START EXERCISE TEXT

The continued electrification of the automotive sector is bringing the challenges of battery electric vehicles (BEVs) into focus, particularly in terms of fast charging capability, safety aspects and range. High-energy cells offer potential solutions to these challenges, but are associated with reduced thermal stability, which increases the risk of thermal runaway (TR) and thermal propagation (TP). TR can be triggered either by inherent cell defects or by abuse. To ensure the safety of battery cells while maximising energy density is a significant challenge.
To reduce development times and optimise integration, a numerical model is proposed that takes into account the thermal behaviour of the battery cell and the entire battery pack in the early phase of development. The aim is to develop a parameterised model that is both simple and adaptable for different cell chemistries, while providing essential parameters to accelerate the development of an optimised propagation system.
A three-dimensional heat propagation model is being developed using the commercially available software Ansys Fluent, based on a four-materialised Arrhenius equation that describes the thermal abuse mechanisms. In the first simulations, two cell chemistries, lithium cobalt oxide (LCO) and lithium iron phosphate (LFP), were analysed. The results of these initial simulations form the basis for the further development of the model, including the integration of additional materials and the expansion into a TP model, in order to enable a quick analysis of TP protection systems.

END EXERCISE TEXT
START DATA EXTRACT

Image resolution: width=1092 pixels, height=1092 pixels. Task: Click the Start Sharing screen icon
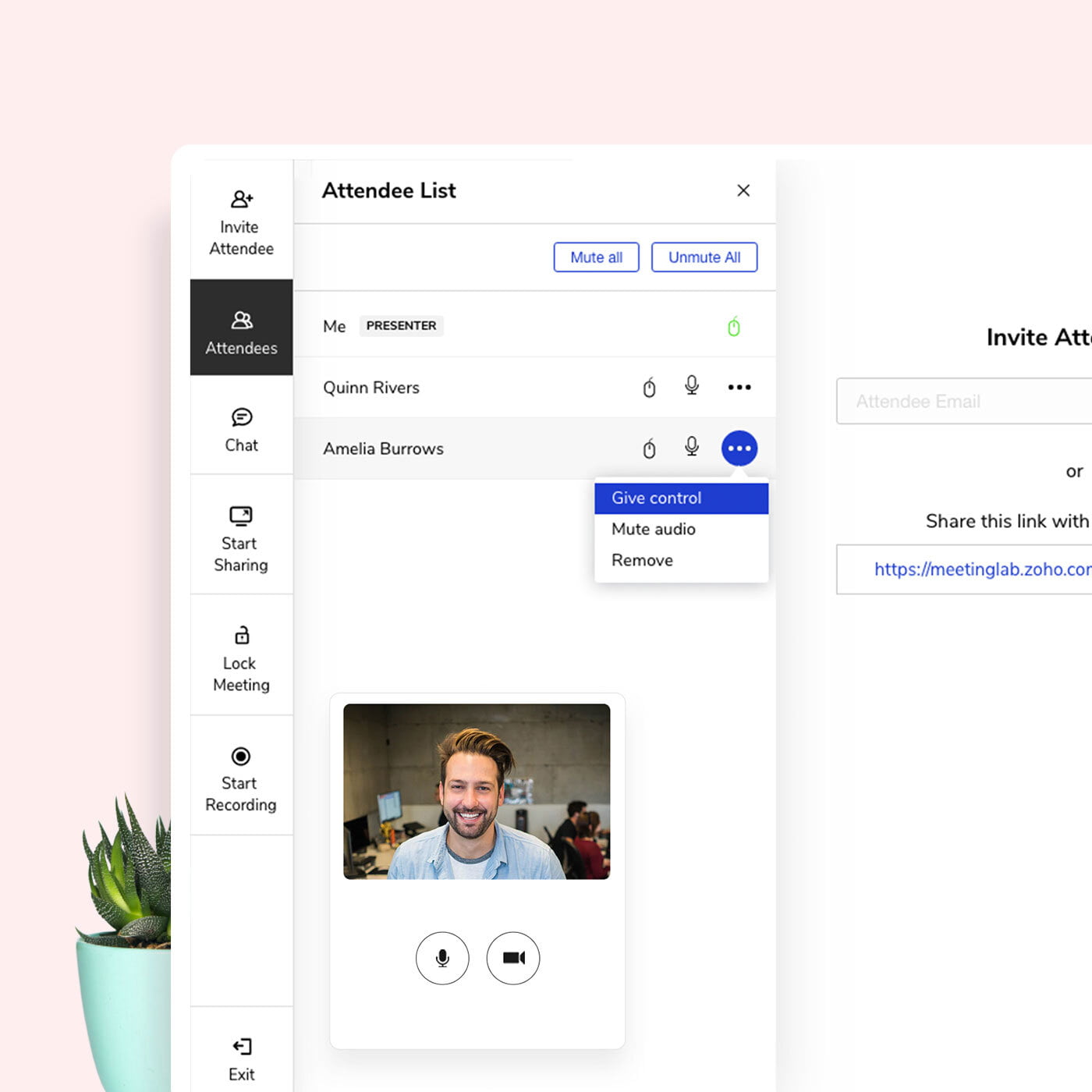pyautogui.click(x=241, y=516)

END DATA EXTRACT

**WORK ORDER 1**
In the battery-safety text:
(a) What two things can trigger thermal runaway?
(b) Which commercially available software is used to develop the three-dimensional heat propagation model?
(c) Which two cell chemistries were analyzed in the first simulations?
**WORK ORDER 2**
Can you extract everything from "To reduce development" down to "optimised propagation system." in the battery-safety text, copying it word for word?

**ANSWER 1**
(a) Inherent cell defects or abuse.
(b) Ansys Fluent.
(c) Lithium cobalt oxide (LCO) and lithium iron phosphate (LFP).

**ANSWER 2**
To reduce development times and optimise integration, a numerical model is proposed that takes into account the thermal behaviour of the battery cell and the entire battery pack in the early phase of development. The aim is to develop a parameterised model that is both simple and adaptable for different cell chemistries, while providing essential parameters to accelerate the development of an optimised propagation system.